Human Rights, Environmental Rights, and the Right to Environment (D.Shelton)




Dinah Shelton


International Human Rights Law, International Environmental Policy, Right to a Healthy Environment


The following discussion addresses some of the questions and problems posed by international efforts to protect both human rights and the environment. The fundamental issue is whether international human rights law can contribute to environmental protection, or conversely, whether international environmental policies can serve human rights concerns. First, this article discusses the objectives of human rights and international environmental law, revealing their different but overlapping characters. Second, the article analyzes the three alternative approaches to human rights and environmental protection […]. While each approach finds some support in international practice and has its adherents, no one approach has emerged as dominant or has even been fully articulated. Although clear trends remain difficult to identify in this new and rapidly evolving field, the recent development of a number of national and regional international texts which speak of a right to environment suggest that the third approach now plays a leading role.
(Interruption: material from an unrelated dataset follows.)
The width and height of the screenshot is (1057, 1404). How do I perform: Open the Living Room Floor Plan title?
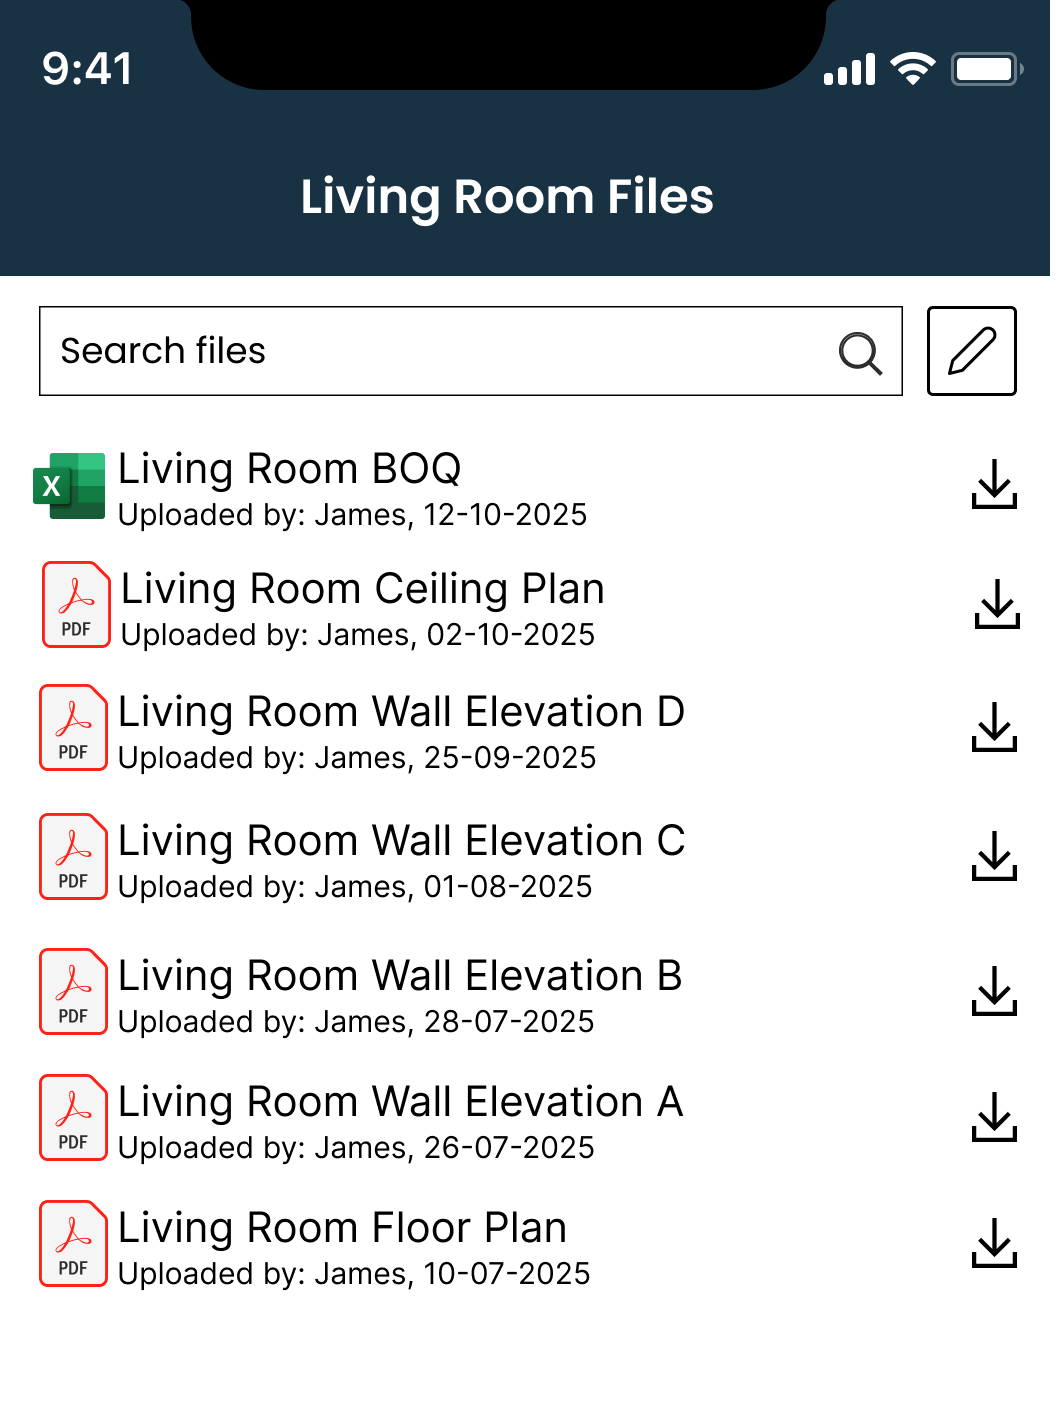pos(342,1228)
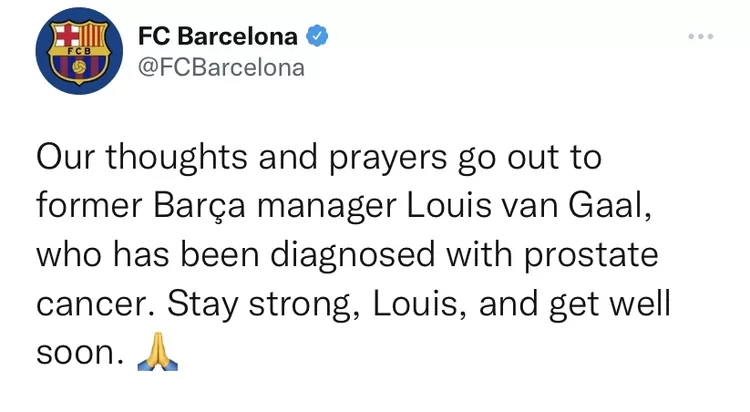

As it emerges, this approach should acknowledge the similarities and differences of environmental and human rights objectives, recognizing the danger that a broadly defined right to environment may ignore the very real differences which exist between the field of environmental protection and that of human rights.

In conclusion, this article will suggest that although human rights and environmental protection represent separate social values, the overlapping relationship between them can be resolved in a manner which will further both sets of objectives. A clearly and narrowly defined international human right to a safe and healthy environment, currently emerging in international law, can contribute to this goal.